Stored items
- Opening Delimiter -
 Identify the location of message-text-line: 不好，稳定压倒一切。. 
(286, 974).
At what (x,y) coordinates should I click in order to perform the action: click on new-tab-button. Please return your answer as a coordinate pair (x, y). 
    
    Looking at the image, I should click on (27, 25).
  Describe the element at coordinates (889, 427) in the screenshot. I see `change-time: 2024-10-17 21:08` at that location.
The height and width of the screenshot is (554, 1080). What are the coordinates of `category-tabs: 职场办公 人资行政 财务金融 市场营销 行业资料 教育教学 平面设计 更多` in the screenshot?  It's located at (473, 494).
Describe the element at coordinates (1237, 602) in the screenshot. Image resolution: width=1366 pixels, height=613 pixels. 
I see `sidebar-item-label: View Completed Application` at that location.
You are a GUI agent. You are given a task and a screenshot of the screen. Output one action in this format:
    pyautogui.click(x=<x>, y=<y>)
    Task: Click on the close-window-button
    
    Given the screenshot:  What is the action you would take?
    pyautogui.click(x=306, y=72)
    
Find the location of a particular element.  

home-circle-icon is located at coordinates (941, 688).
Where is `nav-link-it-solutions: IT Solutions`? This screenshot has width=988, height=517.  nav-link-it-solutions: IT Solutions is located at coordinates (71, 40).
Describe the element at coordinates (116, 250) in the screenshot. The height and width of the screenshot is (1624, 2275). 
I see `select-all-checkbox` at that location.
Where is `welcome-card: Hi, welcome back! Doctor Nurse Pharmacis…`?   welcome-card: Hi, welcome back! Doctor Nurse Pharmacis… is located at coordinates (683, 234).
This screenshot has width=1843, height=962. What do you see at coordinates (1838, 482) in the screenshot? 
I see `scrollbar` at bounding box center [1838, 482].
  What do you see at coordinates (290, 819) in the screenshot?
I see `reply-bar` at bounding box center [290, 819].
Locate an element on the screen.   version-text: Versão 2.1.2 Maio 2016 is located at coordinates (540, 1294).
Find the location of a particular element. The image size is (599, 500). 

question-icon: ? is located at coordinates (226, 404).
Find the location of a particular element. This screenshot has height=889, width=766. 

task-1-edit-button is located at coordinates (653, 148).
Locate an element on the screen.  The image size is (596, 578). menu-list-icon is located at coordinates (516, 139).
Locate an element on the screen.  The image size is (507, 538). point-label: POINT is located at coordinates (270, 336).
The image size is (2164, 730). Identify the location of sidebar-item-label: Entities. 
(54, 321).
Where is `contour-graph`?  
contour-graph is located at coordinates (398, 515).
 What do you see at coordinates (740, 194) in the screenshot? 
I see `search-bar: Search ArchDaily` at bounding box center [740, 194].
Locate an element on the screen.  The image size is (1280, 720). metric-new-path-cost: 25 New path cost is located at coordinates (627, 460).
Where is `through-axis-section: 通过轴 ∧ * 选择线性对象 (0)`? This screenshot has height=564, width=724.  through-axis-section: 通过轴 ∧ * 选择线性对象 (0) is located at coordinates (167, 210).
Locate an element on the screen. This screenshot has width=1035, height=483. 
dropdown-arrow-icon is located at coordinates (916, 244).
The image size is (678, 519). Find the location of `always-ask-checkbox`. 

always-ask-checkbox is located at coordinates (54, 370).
- Closing Delimiter -
:: Directions for this task ::
Please print all of the items above again, word for word and line for line.

:: Response to this exercise ::
 Identify the location of message-text-line: 不好，稳定压倒一切。. 
(286, 974).
At what (x,y) coordinates should I click in order to perform the action: click on new-tab-button. Please return your answer as a coordinate pair (x, y). 
    
    Looking at the image, I should click on (27, 25).
  Describe the element at coordinates (889, 427) in the screenshot. I see `change-time: 2024-10-17 21:08` at that location.
The height and width of the screenshot is (554, 1080). What are the coordinates of `category-tabs: 职场办公 人资行政 财务金融 市场营销 行业资料 教育教学 平面设计 更多` in the screenshot?  It's located at (473, 494).
Describe the element at coordinates (1237, 602) in the screenshot. Image resolution: width=1366 pixels, height=613 pixels. 
I see `sidebar-item-label: View Completed Application` at that location.
You are a GUI agent. You are given a task and a screenshot of the screen. Output one action in this format:
    pyautogui.click(x=<x>, y=<y>)
    Task: Click on the close-window-button
    
    Given the screenshot:  What is the action you would take?
    pyautogui.click(x=306, y=72)
    
Find the location of a particular element.  

home-circle-icon is located at coordinates (941, 688).
Where is `nav-link-it-solutions: IT Solutions`? This screenshot has width=988, height=517.  nav-link-it-solutions: IT Solutions is located at coordinates (71, 40).
Describe the element at coordinates (116, 250) in the screenshot. The height and width of the screenshot is (1624, 2275). 
I see `select-all-checkbox` at that location.
Where is `welcome-card: Hi, welcome back! Doctor Nurse Pharmacis…`?   welcome-card: Hi, welcome back! Doctor Nurse Pharmacis… is located at coordinates (683, 234).
This screenshot has width=1843, height=962. What do you see at coordinates (1838, 482) in the screenshot? 
I see `scrollbar` at bounding box center [1838, 482].
  What do you see at coordinates (290, 819) in the screenshot?
I see `reply-bar` at bounding box center [290, 819].
Locate an element on the screen.   version-text: Versão 2.1.2 Maio 2016 is located at coordinates (540, 1294).
Find the location of a particular element. The image size is (599, 500). 

question-icon: ? is located at coordinates (226, 404).
Find the location of a particular element. This screenshot has height=889, width=766. 

task-1-edit-button is located at coordinates (653, 148).
Locate an element on the screen.  The image size is (596, 578). menu-list-icon is located at coordinates (516, 139).
Locate an element on the screen.  The image size is (507, 538). point-label: POINT is located at coordinates (270, 336).
The image size is (2164, 730). Identify the location of sidebar-item-label: Entities. 
(54, 321).
Where is `contour-graph`?  
contour-graph is located at coordinates (398, 515).
 What do you see at coordinates (740, 194) in the screenshot? 
I see `search-bar: Search ArchDaily` at bounding box center [740, 194].
Locate an element on the screen.  The image size is (1280, 720). metric-new-path-cost: 25 New path cost is located at coordinates (627, 460).
Where is `through-axis-section: 通过轴 ∧ * 选择线性对象 (0)`? This screenshot has height=564, width=724.  through-axis-section: 通过轴 ∧ * 选择线性对象 (0) is located at coordinates (167, 210).
Locate an element on the screen. This screenshot has width=1035, height=483. 
dropdown-arrow-icon is located at coordinates (916, 244).
The image size is (678, 519). Find the location of `always-ask-checkbox`. 

always-ask-checkbox is located at coordinates (54, 370).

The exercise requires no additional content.